PostgresConfig-only, like the landlord classifier Lambda — no legacy ``backend/``
connection — so a single DB config (POSTGRES_*) drives the whole run.
"""
import logging
import os
from typing import Any
from uuid import UUID
import boto3
from sqlalchemy.engine import Engine
from applications.bulk_upload_finaliser.bulk_upload_finaliser_trigger_body import (
BulkUploadFinaliserTriggerBody,
)
from infrastructure.postgres.config import PostgresConfig
from infrastructure.postgres.engine import commit_scope, make_engine, make_session
from infrastructure.s3.csv_s3_client import CsvS3Client
from infrastructure.s3.s3_uri import parse_s3_uri
from orchestration.bulk_upload_finaliser_orchestrator import (
BulkUploadFinaliserOrchestrator,
)
from orchestration.task_orchestrator import TaskOrchestrator
from repositories.bulk_upload.bulk_upload_status_writer_postgres import (
BulkUploadStatusWriterPostgresRepository,
)
from repositories.property.property_identity_writer_postgres import (
PropertyIdentityWriterPostgresRepository,
)
from utilities.aws_lambda.subtask_handler import subtask_handler
logger = logging.getLogger(__name__)
def _run(engine: Engine, trigger: BulkUploadFinaliserTriggerBody) -> int:
bucket, _key = parse_s3_uri(trigger.s3_uri)

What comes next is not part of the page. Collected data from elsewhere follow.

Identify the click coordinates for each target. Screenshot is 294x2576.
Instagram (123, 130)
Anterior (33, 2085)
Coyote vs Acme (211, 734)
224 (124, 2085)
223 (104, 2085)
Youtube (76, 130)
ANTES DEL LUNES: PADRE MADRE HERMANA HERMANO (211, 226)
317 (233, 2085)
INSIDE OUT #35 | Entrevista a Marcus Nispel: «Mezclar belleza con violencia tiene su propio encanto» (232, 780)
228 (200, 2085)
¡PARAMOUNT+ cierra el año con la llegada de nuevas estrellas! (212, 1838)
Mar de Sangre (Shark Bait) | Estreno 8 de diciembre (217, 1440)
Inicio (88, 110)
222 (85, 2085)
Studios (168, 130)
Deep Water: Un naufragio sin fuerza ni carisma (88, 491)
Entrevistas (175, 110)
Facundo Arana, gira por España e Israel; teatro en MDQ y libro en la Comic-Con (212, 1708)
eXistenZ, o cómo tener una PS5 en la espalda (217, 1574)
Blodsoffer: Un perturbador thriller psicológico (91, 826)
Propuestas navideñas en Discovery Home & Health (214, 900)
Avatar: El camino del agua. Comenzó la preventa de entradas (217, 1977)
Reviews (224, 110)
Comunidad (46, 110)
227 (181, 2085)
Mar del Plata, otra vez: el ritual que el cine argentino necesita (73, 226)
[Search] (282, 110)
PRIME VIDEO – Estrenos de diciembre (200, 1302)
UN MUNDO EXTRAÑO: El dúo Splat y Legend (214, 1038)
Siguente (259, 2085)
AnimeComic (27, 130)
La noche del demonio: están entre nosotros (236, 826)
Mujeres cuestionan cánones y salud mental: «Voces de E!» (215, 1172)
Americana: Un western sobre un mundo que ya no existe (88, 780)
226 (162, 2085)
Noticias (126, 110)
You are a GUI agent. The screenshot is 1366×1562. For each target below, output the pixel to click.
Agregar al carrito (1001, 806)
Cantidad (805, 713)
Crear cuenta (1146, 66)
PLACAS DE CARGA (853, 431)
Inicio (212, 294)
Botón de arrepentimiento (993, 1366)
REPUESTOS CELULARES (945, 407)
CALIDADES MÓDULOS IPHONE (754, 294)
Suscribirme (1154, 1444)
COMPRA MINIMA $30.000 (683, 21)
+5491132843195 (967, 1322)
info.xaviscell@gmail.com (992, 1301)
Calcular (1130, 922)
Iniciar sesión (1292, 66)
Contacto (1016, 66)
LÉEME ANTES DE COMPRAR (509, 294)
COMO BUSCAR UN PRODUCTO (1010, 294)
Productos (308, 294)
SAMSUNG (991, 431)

boto3_client: Any = boto3.client # pyright: ignore[reportUnknownMemberType, reportUnknownVariableType]
boto_s3: Any = boto3_client("s3")
rows = CsvS3Client(boto_s3, bucket).read_rows(trigger.s3_uri)
session = make_session(engine)
try:
orchestrator = BulkUploadFinaliserOrchestrator(
property_writer=PropertyIdentityWriterPostgresRepository(session)
)
status_writer = BulkUploadStatusWriterPostgresRepository(session)
# Resolution is pure, so run it before opening the transaction.
inserts = orchestrator.to_property_rows(rows, trigger.portfolio_id)
# Atomic finalise: insert properties and mark `complete` together — a
# failure in either rolls back both, leaving the row for the failure path.
with commit_scope(session):
inserted = orchestrator.persist(inserts)
status_writer.set_status(trigger.task_id, "complete")
finally:
session.close()
logger.info(
"Finalised bulk upload %s: %d rows read, %d properties inserted.",
trigger.bulk_upload_id,
len(rows),
inserted,
)
return inserted
def _mark_failed(engine: Engine, task_id: UUID) -> None:
session = make_session(engine)
try:
with commit_scope(session):
BulkUploadStatusWriterPostgresRepository(session).set_status(
task_id, "failed"
)
finally:
session.close()
@subtask_handler()
def handler(
body: dict[str, Any], context: Any, task_orchestrator: TaskOrchestrator
) -> dict[str, int]:
trigger = BulkUploadFinaliserTriggerBody.model_validate(body)
engine = make_engine(PostgresConfig.from_env(os.environ))
try:
inserted = _run(engine, trigger)
except Exception:
# Hand the BulkUpload to the terminal `failed` state so the UI leaves
# `finalising`; the @subtask_handler also marks the SubTask FAILED on the
# re-raise below.
_mark_failed(engine, trigger.task_id)
raise
return {"inserted": inserted}